# [Page]

╔══

The facts here were specific to circumstances where it was clearly contemplated that a bill of lading would be issued. However recent case law does depict a trend towards the compulsory application of the HVR where possible.

Collision limitation periods

Eleni Maritime Ltd v Heung-A Shipping Co Ltd and all other Persons Claiming and/or Being Entitled to Claim Damages in Respect of Alleged Loss and Damage Arising out of the Collision Between the Vessels “Eleni” and “Heung-A Dragon” [09.05.2017]

A collision occurred in Vietnam between “Eleni” and “Heung-A Dragon”. The owners of “Eleni” admitted liability and were granted a limitation decree and paid into court. The final deadline set for filing claims fell before the expiry of the two-year limitation period for claiming damages arising out of collision at sea under section 7(1) of the Merchant Shipping (Collision Damage Liability and Salvage) Ordinance.

No distribution of the fund had yet taken place and various cargo claimants who had not received notice of the time bar for claims against the limitation fund sought an extension for the same. The extension was granted. The two year limitation period was statutory and under section 7(3) the court had discretion to extend it. The deadline in the limitation decree for filing a claim was fixed by the court in the exercise of its case management powers and should not have the effect of overriding the limitation period fixed by law.

Improvised floating storage: demurrage rates

Hong Kong considers the Collision Regulations

Owners and/or Demise Charterers of the Ship or Vessel “MCC Jakarta” v Owners and/or Demise Charterers of the Ships of Vessel “Xin Nan Tai 77” [02.06.2017]

It is believed that this is only the second time a civil case involving collisions at sea has progressed to full liability trial in Hong Kong. Here, two almost simultaneous collisions took place involving three vessels. The first involved the “MCC Jakarta” and “Xin Nan Tai 77” and the second was between “MCC Jakarta” and “TS Singapore”. The Collision Regulations 15, 16 and 17 on crossing situations were also considered by the court.

The court decided that the “MCC Jakarta” was 20% and the “Xin Nan Tai 77” was 80% to blame for the first collision. With respect to the second collision, their collective liability was 95% and should be apportioned between them in the same (80/20) proportions. With regards to the Collision Regulations, it was decided that the give-way vessel has to take early and substantial action to keep clear. The stand-on vessel must keep her course and speed, but still must take action when a collision is unavoidable in a close quarter situation.

Liability insurance - insurers can be joined to proceedings under Third Parties (Rights Against Insurers) Act 2010 despite coverage dispute

BAE Systems Pension Funds Trustees Ltd v Royal & Sun Alliance Insurance plc [14.07.2017]

Pursuant to the Third Parties (Rights against Insurers) Act 2010 (the Act), the court ordered that liability insurers should be joined to proceedings, notwithstanding their argument that the policy did not cover the insured's potential liability in the underlying dispute.

╚══

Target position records

╔══

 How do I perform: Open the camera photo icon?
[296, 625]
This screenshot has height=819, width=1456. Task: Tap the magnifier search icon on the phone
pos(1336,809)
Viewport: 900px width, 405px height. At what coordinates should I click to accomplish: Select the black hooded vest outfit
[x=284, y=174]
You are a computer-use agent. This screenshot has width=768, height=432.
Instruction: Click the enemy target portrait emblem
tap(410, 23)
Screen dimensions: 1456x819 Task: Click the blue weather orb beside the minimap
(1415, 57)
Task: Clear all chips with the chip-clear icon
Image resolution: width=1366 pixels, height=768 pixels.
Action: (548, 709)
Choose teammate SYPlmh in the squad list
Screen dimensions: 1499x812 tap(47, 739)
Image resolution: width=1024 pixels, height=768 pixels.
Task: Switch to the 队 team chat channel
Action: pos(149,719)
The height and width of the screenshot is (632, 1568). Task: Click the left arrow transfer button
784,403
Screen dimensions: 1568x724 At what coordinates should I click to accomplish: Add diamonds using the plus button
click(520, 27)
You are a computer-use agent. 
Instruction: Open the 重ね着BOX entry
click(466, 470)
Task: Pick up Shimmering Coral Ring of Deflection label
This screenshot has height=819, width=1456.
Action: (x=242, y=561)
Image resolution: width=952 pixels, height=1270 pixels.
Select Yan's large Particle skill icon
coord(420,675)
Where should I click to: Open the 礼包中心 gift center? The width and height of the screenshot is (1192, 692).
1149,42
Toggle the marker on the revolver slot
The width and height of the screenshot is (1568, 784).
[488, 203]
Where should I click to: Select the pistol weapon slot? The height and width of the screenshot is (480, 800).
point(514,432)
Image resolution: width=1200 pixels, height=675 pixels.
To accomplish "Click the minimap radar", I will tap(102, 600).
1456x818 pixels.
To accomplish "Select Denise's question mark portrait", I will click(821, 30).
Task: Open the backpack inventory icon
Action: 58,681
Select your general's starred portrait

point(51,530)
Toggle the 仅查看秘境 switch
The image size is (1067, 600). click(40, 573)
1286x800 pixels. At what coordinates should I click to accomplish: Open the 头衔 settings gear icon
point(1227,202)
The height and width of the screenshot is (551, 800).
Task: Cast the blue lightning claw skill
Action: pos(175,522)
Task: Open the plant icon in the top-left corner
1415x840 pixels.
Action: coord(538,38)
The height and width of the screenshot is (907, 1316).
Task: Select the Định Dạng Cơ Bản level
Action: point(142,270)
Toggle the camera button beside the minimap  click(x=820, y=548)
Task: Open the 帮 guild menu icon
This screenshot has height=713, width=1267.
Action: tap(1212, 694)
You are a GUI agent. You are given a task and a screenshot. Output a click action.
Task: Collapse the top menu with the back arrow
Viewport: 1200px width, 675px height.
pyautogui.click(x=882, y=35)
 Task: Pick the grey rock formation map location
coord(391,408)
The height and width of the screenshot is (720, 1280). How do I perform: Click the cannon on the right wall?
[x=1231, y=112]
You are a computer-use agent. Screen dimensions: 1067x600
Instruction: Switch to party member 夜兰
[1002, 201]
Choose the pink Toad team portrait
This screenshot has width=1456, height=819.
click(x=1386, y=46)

╚══

# [Problem requirements]
Continue the case law summaries from their final sentence.

# [Exercise response]
O'Farrell J considered that section 2(1) of the Act was engaged, even where there was a coverage dispute. The wording of section 2(1) only required a third party to "claim to have rights" under a contract of insurance; section 2(2) provided the mechanism for the third party to establish such rights. However, the judge stayed part of the proceedings against insurers under section 2(2)(b) of the Act on the basis that the policy coverage dispute was subject either to an exclusive jurisdiction clause (in favour of the French courts) or to arbitration.

The decision confirms, as expected, that a coverage dispute will not prevent a liability insurer being joined to proceedings under the Act – it is not necessary to establish the liability of the insurer before commencing proceedings against them. However, a third party will still be bound by the dispute resolution provisions in the contract of insurance when it comes to determination of the coverage dispute.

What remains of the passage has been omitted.